Recently, Israel's Defense Forces (IDF) killed Iain Hook, a British U.N. official along with two other Palestinian United Nations workers, in the West Bank. A U.N. resolution condemning this act was vetoed by the United States. Well, you may ask, isn't this a violation of our own rules governing terrorist activity? Clearly it was but not only does our State Department turn a blind eye, it tells its ambassador to veto the resolution condemning it!


There are many acts, such as the murder of journalists and photographers, committed by the IDF that would easily qualify it to be placed on our terrorist list along with Hamas and Islamic Jihad. But that would anger Israel's supporters, most of whom in Congress can't wait for the signal to give Israel an additional $10 billion or so (also easily construed as giving material aid to a terrorist organization).


But wait! Are there others, besides our Congress, openly providing support to foreign terrorist organizations that aren't being prosecuted? Yes, there are. The Israeli settlers in the Palestinian Territories have committed many acts of terror against the indigenous population. These deeds include murder, arson, and theft of property among other acts, all well defined in the U.S. Code. Has the National Religious Party of Israel, the ultra-nationalist group representing the settlers in the national unity government, been designated as a terrorist organization? Of course not.


In addition, those fundamentalist Christians, namely the Robertson-Falwell gang, who trumpet their support for the Israeli settlers in Palestine, are also giving material support to a terrorist organization. They fund the transportation and maintenance of these settlers who in turn take land not belonging to them from the Palestinian people, uproot their orchards, steal their olives and burn their villages. These supporters are in violation of the laws of the United States pertaining to giving material support to terrorist organizations but do not stand a chance of being prosecuted. It's a lot easier to pick out those people with obvious Middle Eastern features or names and create cases against them for donating to suspect charities.


This, in small part, is why people in other countries have greatly diminished esteem for America. They see many examples of double standards in the application of laws, dispensing foreign aid, voting in the U.N. and deciding which countries and organizations will be classified as terrorist. But our government actually believes that people are stupid and that good PR will easily overcome bad deeds.


Recently, the administration has commissioned a series of TV ads for foreign broadcast that are meant to show how good the U.S. has been to Arabs and Muslims. The commercials show Arab-Americans enthusing about their freedoms, job opportunities and the respect shown by American society to Muslims. As a shining example of this exemplary treatment, U.S. Attorney General John Ashcroft has required males from Iran, Iraq, Libya, Sudan and Syria, over the age of 16, to voluntarily submit themselves to the Immigration and Naturalization Service for fingerprinting, photographing and questioning. After complying, between 500 and 1,000 of these people were thrown in jail in southern California.
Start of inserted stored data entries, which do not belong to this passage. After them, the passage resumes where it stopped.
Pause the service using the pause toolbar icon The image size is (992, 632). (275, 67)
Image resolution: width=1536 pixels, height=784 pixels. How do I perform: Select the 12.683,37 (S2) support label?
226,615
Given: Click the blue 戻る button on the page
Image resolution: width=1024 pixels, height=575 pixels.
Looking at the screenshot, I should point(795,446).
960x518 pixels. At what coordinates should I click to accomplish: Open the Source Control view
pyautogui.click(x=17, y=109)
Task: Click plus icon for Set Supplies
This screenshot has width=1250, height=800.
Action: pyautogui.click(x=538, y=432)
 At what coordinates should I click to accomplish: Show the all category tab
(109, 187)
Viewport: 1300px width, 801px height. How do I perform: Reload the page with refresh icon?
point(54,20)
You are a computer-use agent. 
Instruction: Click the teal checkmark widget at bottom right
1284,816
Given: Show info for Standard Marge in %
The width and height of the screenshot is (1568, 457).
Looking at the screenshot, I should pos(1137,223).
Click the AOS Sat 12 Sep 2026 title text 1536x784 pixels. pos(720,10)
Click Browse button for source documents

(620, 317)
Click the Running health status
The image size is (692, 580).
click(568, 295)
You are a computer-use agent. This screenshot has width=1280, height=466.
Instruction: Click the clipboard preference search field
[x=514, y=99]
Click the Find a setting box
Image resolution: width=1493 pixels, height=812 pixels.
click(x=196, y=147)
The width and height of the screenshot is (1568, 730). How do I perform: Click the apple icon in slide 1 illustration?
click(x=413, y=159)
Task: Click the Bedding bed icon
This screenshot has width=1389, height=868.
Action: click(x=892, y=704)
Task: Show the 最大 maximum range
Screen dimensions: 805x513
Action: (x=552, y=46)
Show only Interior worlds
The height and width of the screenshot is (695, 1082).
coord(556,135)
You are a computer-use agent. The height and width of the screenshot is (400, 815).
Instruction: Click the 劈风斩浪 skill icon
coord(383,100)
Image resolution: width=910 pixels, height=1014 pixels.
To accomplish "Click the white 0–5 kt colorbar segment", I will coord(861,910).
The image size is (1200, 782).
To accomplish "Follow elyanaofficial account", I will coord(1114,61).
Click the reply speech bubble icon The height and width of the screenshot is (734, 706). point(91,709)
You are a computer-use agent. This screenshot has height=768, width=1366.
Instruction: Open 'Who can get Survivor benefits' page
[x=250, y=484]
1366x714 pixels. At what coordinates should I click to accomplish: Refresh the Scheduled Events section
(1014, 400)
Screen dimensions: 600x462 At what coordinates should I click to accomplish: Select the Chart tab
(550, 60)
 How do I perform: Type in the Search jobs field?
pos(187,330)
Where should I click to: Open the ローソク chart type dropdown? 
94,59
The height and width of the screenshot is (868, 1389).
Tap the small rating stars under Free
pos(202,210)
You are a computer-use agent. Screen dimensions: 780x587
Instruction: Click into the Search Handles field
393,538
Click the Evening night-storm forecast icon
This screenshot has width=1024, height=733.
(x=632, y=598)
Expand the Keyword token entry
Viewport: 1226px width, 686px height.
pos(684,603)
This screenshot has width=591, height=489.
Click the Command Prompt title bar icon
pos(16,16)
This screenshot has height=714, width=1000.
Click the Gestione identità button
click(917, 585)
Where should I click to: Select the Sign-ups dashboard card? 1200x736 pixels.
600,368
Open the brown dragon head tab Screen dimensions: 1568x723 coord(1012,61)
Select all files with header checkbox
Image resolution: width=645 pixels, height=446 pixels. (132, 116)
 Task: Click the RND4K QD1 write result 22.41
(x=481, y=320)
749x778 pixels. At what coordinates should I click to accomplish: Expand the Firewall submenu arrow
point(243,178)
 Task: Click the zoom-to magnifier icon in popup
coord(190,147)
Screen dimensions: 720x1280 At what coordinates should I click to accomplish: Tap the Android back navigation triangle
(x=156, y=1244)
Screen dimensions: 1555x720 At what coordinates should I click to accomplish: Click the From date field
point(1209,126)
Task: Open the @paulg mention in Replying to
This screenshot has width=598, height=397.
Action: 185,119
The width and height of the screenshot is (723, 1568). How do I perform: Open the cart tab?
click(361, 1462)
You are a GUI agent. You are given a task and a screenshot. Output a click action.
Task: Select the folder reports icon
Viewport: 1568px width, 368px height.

In light of this action, the upswing in hate crimes against Middle Easterners and the preventative detention of unknown numbers of Arabs from around the country, the advertising message is laughable at best.


In a blatant attempt to deny people the right of protest, our minister of justice Ashcroft deflects criticism of his heavy-handed usurpation of constitutional rights with an accusation of his own; "…to those who scare peace-loving people with phantoms of lost liberty, my message is this: Your tactics only aid terrorists for they erode our national unity and diminish our resolve," he said in testimony to the Senate Judiciary Committee. Silly me, I thought that this country was founded on, and always fought for, the right of dissent.


I have a message for Washington: The people aren't stupid! Not here and not in the Middle East! No amount of PR is going to change that.